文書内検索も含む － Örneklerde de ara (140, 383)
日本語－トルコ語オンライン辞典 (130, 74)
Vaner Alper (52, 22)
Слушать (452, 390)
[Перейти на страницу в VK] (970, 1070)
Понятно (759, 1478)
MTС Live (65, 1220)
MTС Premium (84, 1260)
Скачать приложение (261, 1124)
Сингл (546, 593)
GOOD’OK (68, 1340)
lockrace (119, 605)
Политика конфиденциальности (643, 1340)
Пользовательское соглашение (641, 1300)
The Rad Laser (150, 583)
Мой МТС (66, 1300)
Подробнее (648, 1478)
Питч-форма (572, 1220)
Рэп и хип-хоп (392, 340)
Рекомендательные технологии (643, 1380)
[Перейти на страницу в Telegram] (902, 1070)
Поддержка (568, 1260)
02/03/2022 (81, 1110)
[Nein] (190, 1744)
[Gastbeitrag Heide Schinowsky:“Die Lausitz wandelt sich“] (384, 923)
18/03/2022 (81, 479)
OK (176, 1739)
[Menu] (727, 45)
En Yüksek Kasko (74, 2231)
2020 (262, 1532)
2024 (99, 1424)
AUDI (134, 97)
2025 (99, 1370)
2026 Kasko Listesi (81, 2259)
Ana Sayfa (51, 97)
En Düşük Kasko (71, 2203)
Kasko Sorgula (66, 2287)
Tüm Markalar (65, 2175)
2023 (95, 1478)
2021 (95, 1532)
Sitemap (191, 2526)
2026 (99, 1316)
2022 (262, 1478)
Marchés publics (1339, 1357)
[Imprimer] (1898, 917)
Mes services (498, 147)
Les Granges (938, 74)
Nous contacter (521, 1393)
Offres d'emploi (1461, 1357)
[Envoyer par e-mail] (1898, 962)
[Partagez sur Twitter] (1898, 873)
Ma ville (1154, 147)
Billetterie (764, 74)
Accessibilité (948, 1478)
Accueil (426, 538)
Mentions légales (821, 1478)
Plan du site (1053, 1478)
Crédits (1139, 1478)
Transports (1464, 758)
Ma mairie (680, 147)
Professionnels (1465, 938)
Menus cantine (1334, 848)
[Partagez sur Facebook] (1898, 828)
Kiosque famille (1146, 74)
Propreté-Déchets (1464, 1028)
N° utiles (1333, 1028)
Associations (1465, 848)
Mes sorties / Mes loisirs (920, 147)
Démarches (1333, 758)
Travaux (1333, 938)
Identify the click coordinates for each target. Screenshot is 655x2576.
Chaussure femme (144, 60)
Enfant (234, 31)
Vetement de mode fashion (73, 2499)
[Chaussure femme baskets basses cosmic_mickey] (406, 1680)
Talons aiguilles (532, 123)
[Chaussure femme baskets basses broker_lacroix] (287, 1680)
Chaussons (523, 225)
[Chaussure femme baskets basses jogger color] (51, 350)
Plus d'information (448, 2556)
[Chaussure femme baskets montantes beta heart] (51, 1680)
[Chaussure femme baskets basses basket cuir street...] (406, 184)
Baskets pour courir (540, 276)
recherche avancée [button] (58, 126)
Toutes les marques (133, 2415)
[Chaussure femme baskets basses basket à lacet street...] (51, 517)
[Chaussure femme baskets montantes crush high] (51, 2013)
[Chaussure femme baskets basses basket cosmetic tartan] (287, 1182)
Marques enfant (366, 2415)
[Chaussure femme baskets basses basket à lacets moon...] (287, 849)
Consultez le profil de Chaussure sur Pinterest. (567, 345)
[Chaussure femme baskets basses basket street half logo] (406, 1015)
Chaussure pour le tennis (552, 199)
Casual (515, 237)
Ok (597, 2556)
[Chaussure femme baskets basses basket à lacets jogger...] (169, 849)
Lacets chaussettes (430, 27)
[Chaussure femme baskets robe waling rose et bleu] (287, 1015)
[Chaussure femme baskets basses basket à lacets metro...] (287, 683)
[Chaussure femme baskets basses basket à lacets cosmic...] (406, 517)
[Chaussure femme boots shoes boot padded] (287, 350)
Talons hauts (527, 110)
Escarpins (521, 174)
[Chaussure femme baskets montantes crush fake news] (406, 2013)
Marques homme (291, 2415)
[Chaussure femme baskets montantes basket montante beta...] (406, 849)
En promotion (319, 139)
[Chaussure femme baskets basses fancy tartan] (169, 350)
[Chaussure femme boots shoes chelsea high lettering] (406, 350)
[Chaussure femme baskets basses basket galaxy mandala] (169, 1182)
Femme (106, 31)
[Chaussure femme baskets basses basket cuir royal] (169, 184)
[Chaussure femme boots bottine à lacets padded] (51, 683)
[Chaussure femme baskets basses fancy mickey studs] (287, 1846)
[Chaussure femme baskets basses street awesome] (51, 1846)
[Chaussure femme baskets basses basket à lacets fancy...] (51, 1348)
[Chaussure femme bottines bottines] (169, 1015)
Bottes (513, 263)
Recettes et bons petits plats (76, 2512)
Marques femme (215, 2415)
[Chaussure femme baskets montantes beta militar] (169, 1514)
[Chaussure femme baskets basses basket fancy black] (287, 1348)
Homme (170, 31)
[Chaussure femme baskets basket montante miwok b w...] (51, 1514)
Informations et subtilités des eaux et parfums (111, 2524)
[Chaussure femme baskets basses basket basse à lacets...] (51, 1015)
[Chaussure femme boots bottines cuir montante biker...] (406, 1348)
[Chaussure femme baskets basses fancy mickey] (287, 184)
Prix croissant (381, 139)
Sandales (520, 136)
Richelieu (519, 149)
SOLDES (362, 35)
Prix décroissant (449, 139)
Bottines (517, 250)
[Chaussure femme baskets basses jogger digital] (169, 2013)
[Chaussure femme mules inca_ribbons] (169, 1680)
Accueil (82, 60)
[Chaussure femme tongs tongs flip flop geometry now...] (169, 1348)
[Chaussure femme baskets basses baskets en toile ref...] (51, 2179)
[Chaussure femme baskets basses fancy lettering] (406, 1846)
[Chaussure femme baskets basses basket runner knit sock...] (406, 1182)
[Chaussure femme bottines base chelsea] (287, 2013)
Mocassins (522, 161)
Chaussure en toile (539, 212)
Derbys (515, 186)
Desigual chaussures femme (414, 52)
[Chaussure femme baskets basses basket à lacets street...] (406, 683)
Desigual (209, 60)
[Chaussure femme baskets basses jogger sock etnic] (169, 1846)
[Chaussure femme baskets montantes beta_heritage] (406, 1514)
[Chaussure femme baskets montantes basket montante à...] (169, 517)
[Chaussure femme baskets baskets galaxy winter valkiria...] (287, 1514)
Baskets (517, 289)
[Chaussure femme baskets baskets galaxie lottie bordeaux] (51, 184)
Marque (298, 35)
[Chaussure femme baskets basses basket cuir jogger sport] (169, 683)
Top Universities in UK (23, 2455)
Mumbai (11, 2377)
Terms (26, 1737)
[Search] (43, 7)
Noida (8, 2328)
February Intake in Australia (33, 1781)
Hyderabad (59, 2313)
++++
→ Problem: Every entry should be output again exactly as written.

→ Output for this task:
文書内検索も含む － Örneklerde de ara (140, 383)
日本語－トルコ語オンライン辞典 (130, 74)
Vaner Alper (52, 22)
Слушать (452, 390)
[Перейти на страницу в VK] (970, 1070)
Понятно (759, 1478)
MTС Live (65, 1220)
MTС Premium (84, 1260)
Скачать приложение (261, 1124)
Сингл (546, 593)
GOOD’OK (68, 1340)
lockrace (119, 605)
Политика конфиденциальности (643, 1340)
Пользовательское соглашение (641, 1300)
The Rad Laser (150, 583)
Мой МТС (66, 1300)
Подробнее (648, 1478)
Питч-форма (572, 1220)
Рэп и хип-хоп (392, 340)
Рекомендательные технологии (643, 1380)
[Перейти на страницу в Telegram] (902, 1070)
Поддержка (568, 1260)
02/03/2022 (81, 1110)
[Nein] (190, 1744)
[Gastbeitrag Heide Schinowsky:“Die Lausitz wandelt sich“] (384, 923)
18/03/2022 (81, 479)
OK (176, 1739)
[Menu] (727, 45)
En Yüksek Kasko (74, 2231)
2020 (262, 1532)
2024 (99, 1424)
AUDI (134, 97)
2025 (99, 1370)
2026 Kasko Listesi (81, 2259)
Ana Sayfa (51, 97)
En Düşük Kasko (71, 2203)
Kasko Sorgula (66, 2287)
Tüm Markalar (65, 2175)
2023 (95, 1478)
2021 (95, 1532)
Sitemap (191, 2526)
2026 (99, 1316)
2022 (262, 1478)
Marchés publics (1339, 1357)
[Imprimer] (1898, 917)
Mes services (498, 147)
Les Granges (938, 74)
Nous contacter (521, 1393)
Offres d'emploi (1461, 1357)
[Envoyer par e-mail] (1898, 962)
[Partagez sur Twitter] (1898, 873)
Ma ville (1154, 147)
Billetterie (764, 74)
Accessibilité (948, 1478)
Accueil (426, 538)
Mentions légales (821, 1478)
Plan du site (1053, 1478)
Crédits (1139, 1478)
Transports (1464, 758)
Ma mairie (680, 147)
Professionnels (1465, 938)
Menus cantine (1334, 848)
[Partagez sur Facebook] (1898, 828)
Kiosque famille (1146, 74)
Propreté-Déchets (1464, 1028)
N° utiles (1333, 1028)
Associations (1465, 848)
Mes sorties / Mes loisirs (920, 147)
Démarches (1333, 758)
Travaux (1333, 938)
Identify the click coordinates for each target. Screenshot is 655x2576.
Chaussure femme (144, 60)
Enfant (234, 31)
Vetement de mode fashion (73, 2499)
[Chaussure femme baskets basses cosmic_mickey] (406, 1680)
Talons aiguilles (532, 123)
[Chaussure femme baskets basses broker_lacroix] (287, 1680)
Chaussons (523, 225)
[Chaussure femme baskets basses jogger color] (51, 350)
Plus d'information (448, 2556)
[Chaussure femme baskets montantes beta heart] (51, 1680)
[Chaussure femme baskets basses basket cuir street...] (406, 184)
Baskets pour courir (540, 276)
recherche avancée [button] (58, 126)
Toutes les marques (133, 2415)
[Chaussure femme baskets basses basket à lacet street...] (51, 517)
[Chaussure femme baskets montantes crush high] (51, 2013)
[Chaussure femme baskets basses basket cosmetic tartan] (287, 1182)
Marques enfant (366, 2415)
[Chaussure femme baskets basses basket à lacets moon...] (287, 849)
Consultez le profil de Chaussure sur Pinterest. (567, 345)
[Chaussure femme baskets basses basket street half logo] (406, 1015)
Chaussure pour le tennis (552, 199)
Casual (515, 237)
Ok (597, 2556)
[Chaussure femme baskets basses basket à lacets jogger...] (169, 849)
Lacets chaussettes (430, 27)
[Chaussure femme baskets robe waling rose et bleu] (287, 1015)
[Chaussure femme baskets basses basket à lacets metro...] (287, 683)
[Chaussure femme baskets basses basket à lacets cosmic...] (406, 517)
[Chaussure femme boots shoes boot padded] (287, 350)
Talons hauts (527, 110)
Escarpins (521, 174)
[Chaussure femme baskets montantes crush fake news] (406, 2013)
Marques homme (291, 2415)
[Chaussure femme baskets montantes basket montante beta...] (406, 849)
En promotion (319, 139)
[Chaussure femme baskets basses fancy tartan] (169, 350)
[Chaussure femme boots shoes chelsea high lettering] (406, 350)
[Chaussure femme baskets basses basket galaxy mandala] (169, 1182)
Femme (106, 31)
[Chaussure femme baskets basses basket cuir royal] (169, 184)
[Chaussure femme boots bottine à lacets padded] (51, 683)
[Chaussure femme baskets basses fancy mickey studs] (287, 1846)
[Chaussure femme baskets basses street awesome] (51, 1846)
[Chaussure femme baskets basses basket à lacets fancy...] (51, 1348)
[Chaussure femme bottines bottines] (169, 1015)
Bottes (513, 263)
Recettes et bons petits plats (76, 2512)
Marques femme (215, 2415)
[Chaussure femme baskets montantes beta militar] (169, 1514)
[Chaussure femme baskets basses basket fancy black] (287, 1348)
Homme (170, 31)
[Chaussure femme baskets basket montante miwok b w...] (51, 1514)
Informations et subtilités des eaux et parfums (111, 2524)
[Chaussure femme baskets basses basket basse à lacets...] (51, 1015)
[Chaussure femme boots bottines cuir montante biker...] (406, 1348)
[Chaussure femme baskets basses fancy mickey] (287, 184)
Prix croissant (381, 139)
Sandales (520, 136)
Richelieu (519, 149)
SOLDES (362, 35)
Prix décroissant (449, 139)
Bottines (517, 250)
[Chaussure femme baskets basses jogger digital] (169, 2013)
[Chaussure femme mules inca_ribbons] (169, 1680)
Accueil (82, 60)
[Chaussure femme tongs tongs flip flop geometry now...] (169, 1348)
[Chaussure femme baskets basses baskets en toile ref...] (51, 2179)
[Chaussure femme baskets basses fancy lettering] (406, 1846)
[Chaussure femme baskets basses basket runner knit sock...] (406, 1182)
[Chaussure femme bottines base chelsea] (287, 2013)
Mocassins (522, 161)
Chaussure en toile (539, 212)
Derbys (515, 186)
Desigual chaussures femme (414, 52)
[Chaussure femme baskets basses basket à lacets street...] (406, 683)
Desigual (209, 60)
[Chaussure femme baskets basses jogger sock etnic] (169, 1846)
[Chaussure femme baskets montantes beta_heritage] (406, 1514)
[Chaussure femme baskets montantes basket montante à...] (169, 517)
[Chaussure femme baskets baskets galaxy winter valkiria...] (287, 1514)
Baskets (517, 289)
[Chaussure femme baskets baskets galaxie lottie bordeaux] (51, 184)
Marque (298, 35)
[Chaussure femme baskets basses basket cuir jogger sport] (169, 683)
Top Universities in UK (23, 2455)
Mumbai (11, 2377)
Terms (26, 1737)
[Search] (43, 7)
Noida (8, 2328)
February Intake in Australia (33, 1781)
Hyderabad (59, 2313)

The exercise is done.